L'enseignement le plus important que ce poème nous donne concerne la transmission des talents et la difficulté de préserver l'acquis. Liú Bèi, d'un grand talent et d'une vaste vision, obtint Zhūgě Liàng et fonda un État, mais à cause de l'indignité de Liú Chán, perdit le royaume. Cela nous dit : Fonder une base est certes difficile, mais préserver cette base est encore plus ardu. Le succès d'une personne ne peut assurer la pérennité d'une famille ; les luttes d'une génération ne peuvent remplacer la responsabilité de la génération suivante. Les cycles d'essor et de déclin de l'histoire dépendent souvent de cet écart entre « obtenir un ministre sage » et « enfanter un fils ».

Aujourd'hui, cet enseignement conserve toujours sa pertinence. Qu'il s'agisse de la transmission d'une entreprise ou de la perpétuation d'un esprit, il faut que les successeurs aient la capacité de « ressembler aux sages » – non une simple imitation, mais une véritable compréhension et un développement du noyau de l'esprit des prédécesseurs. La tragédie de Liú Bèi nous rappelle : sélectionner un successeur, former les générations futures est la clé du développement durable de toute entreprise. Ce poème nous invite aussi à réfléchir à la relation complexe entre héros et époque. Liú Bèi, vivant dans une période troublée, put de sa seule force fonder un pouvoir tripartite ; tandis que son fils, vivant dans un environnement relativement stable, vécut sur les acquis et perdit finalement le royaume. Cela montre : le caractère héroïque nécessite à la fois un don naturel et l'épreuve des circonstances. La médiocrité de Liú Chán a certainement ses propres raisons, mais elle n'est pas sans rapport avec le fait d'avoir grandi dans l'aisance. Cela nous enseigne : la véritable transmission, ce n'est pas donner aux descendants un havre de paix sûr, mais les laisser grandir à travers les épreuves en des personnes capables de porter de grandes responsabilités.

Enfin, l'image des « anciennes danseuses des Shu pathétiques » nous montre aussi que le prix de la chute d'un royaume est finalement payé par les gens ordinaires.
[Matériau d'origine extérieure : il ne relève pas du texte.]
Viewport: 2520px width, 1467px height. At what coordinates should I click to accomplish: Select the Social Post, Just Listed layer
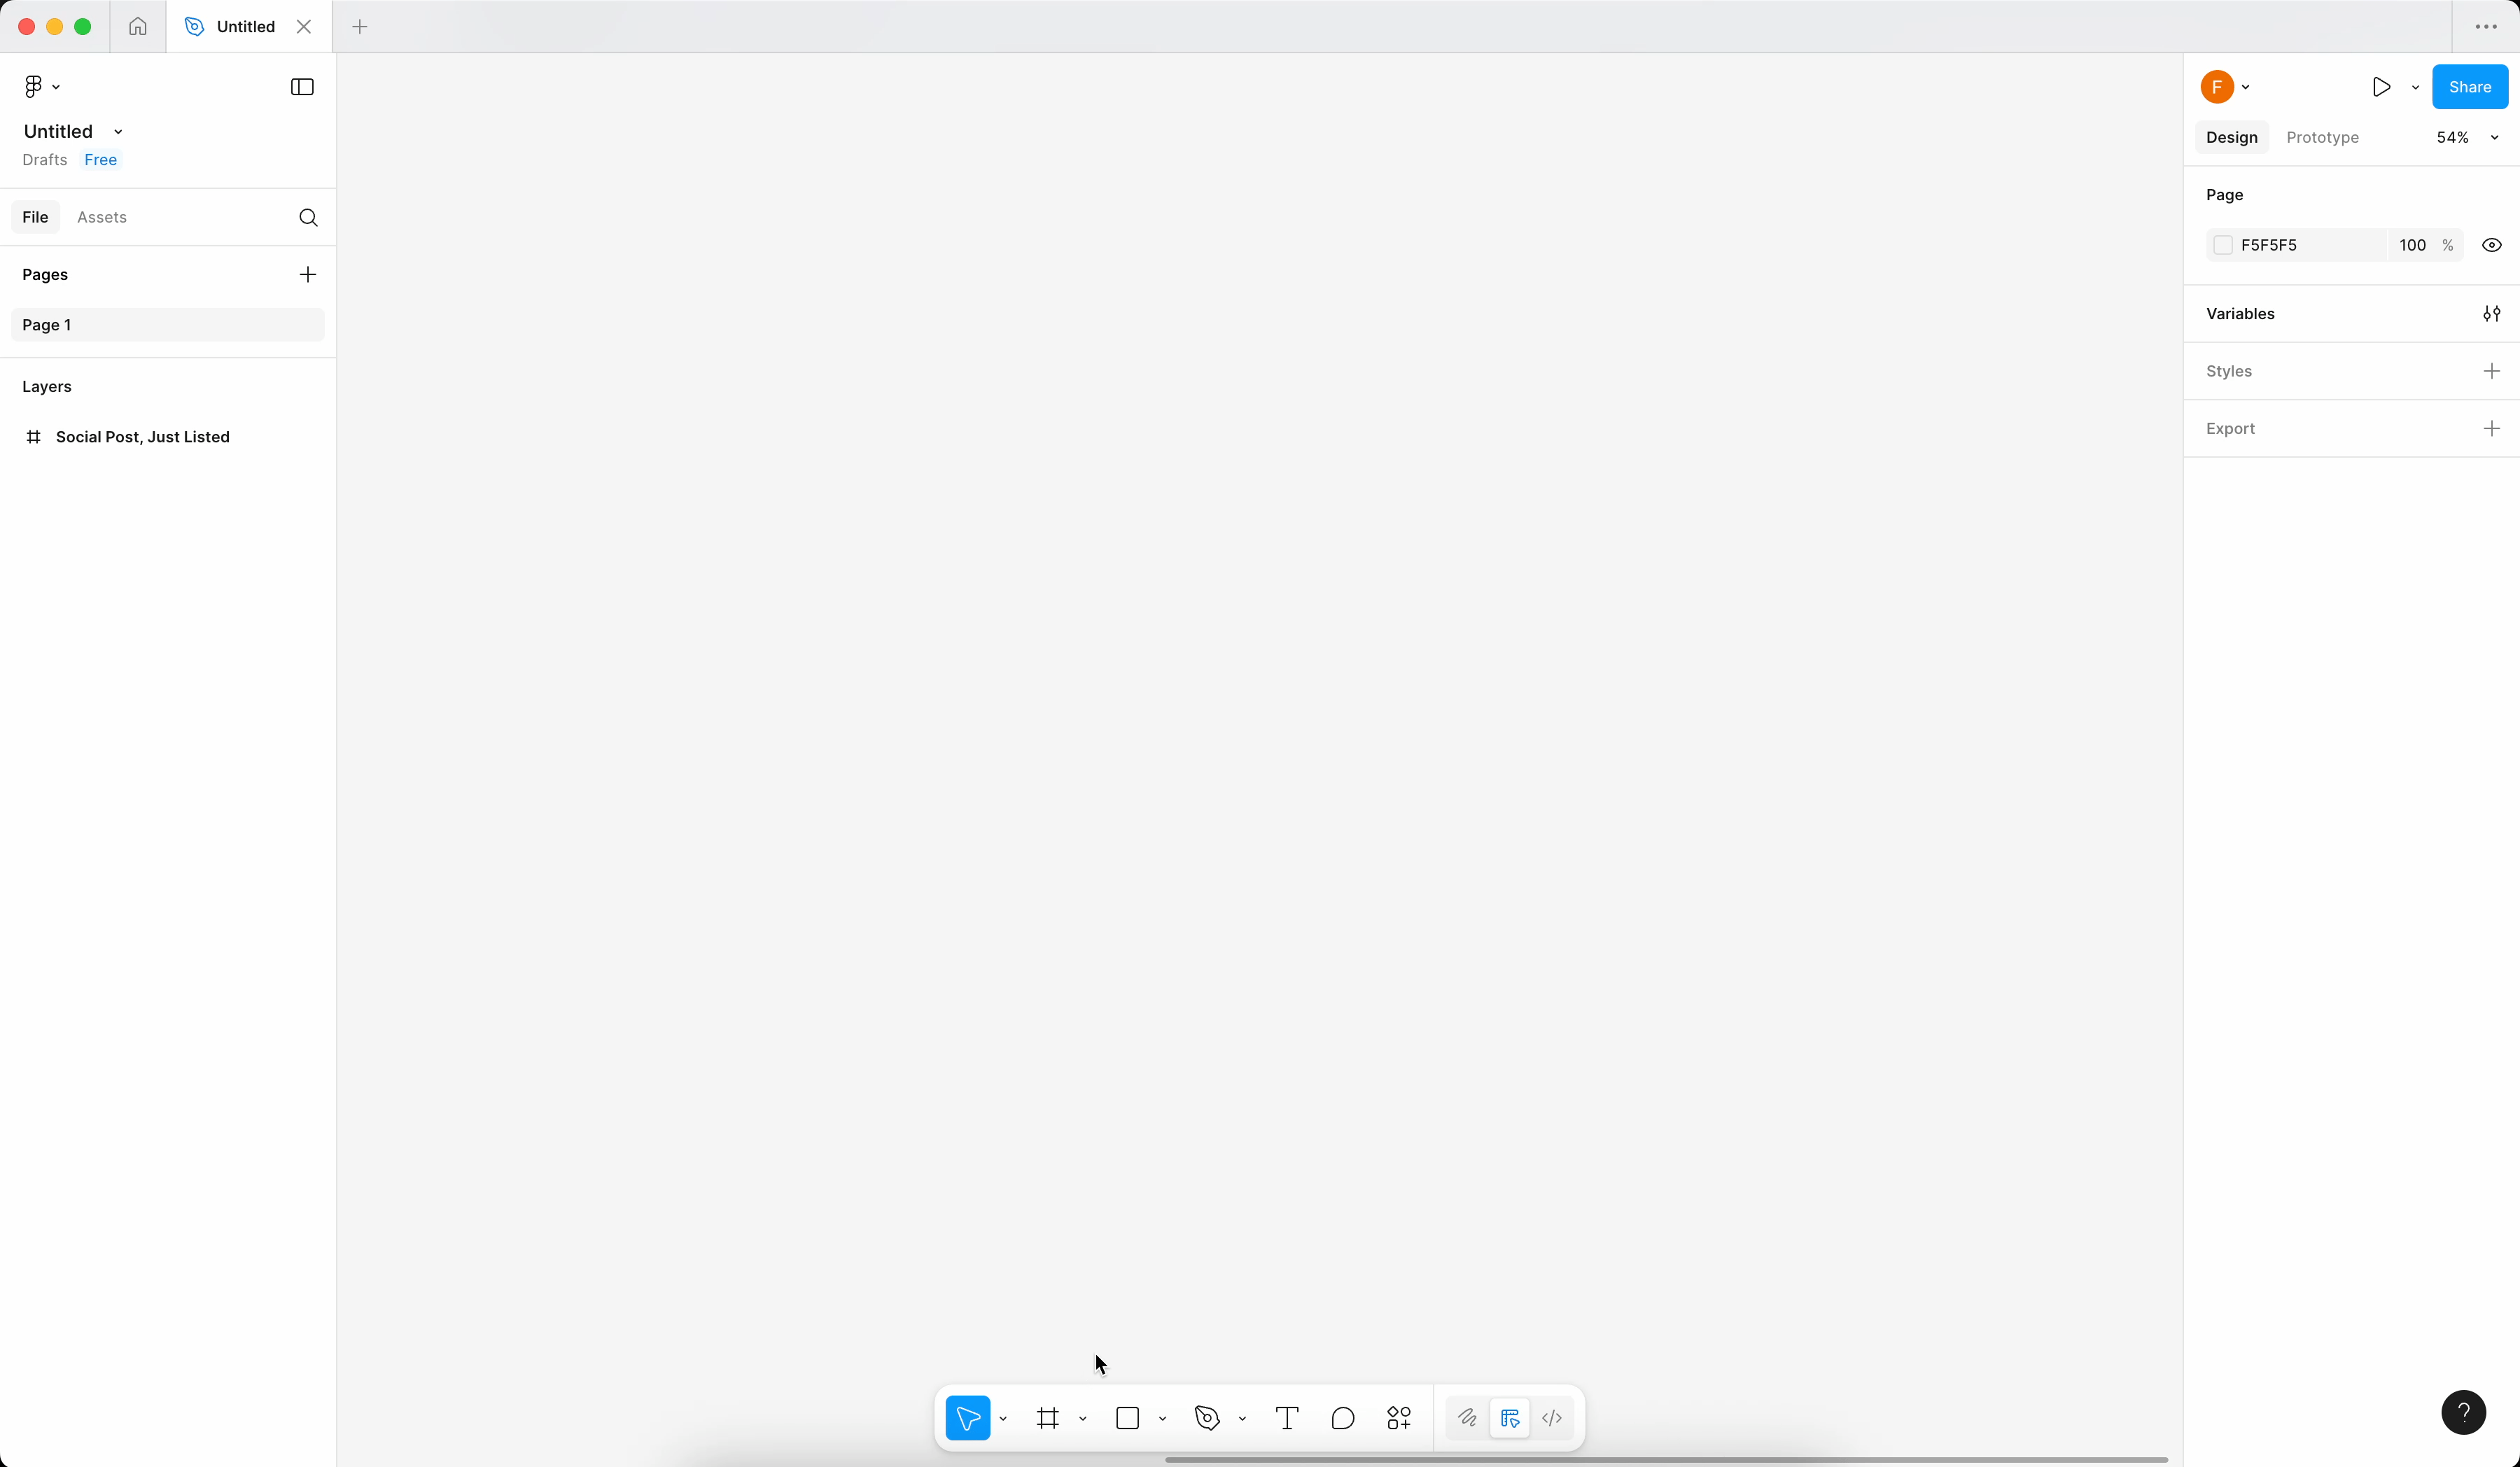pos(143,437)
Ces danseuses des Shu, avaient-elles jamais participé aux affaires de l'État ? Pourtant, elles durent faire bonne figure devant la cour de l'État ennemi, devenant le symbole et la victime de la chute du royaume. Cela nous rappelle : derrière les vicissitudes politiques, se cache le destin d'innombrables gens ordinaires. À aucun moment, nous ne devons l'oublier.

À propos du poète

liu yuxi

Liu Yuxi (刘禹锡), 772 - 842 A.D., was a native of Hebei. His poems are characterized by bright and lively language, loud and harmonious rhythms, and an eloquent and refreshing style, which was highly regarded by the people of the time, and he was known as the “诗豪”.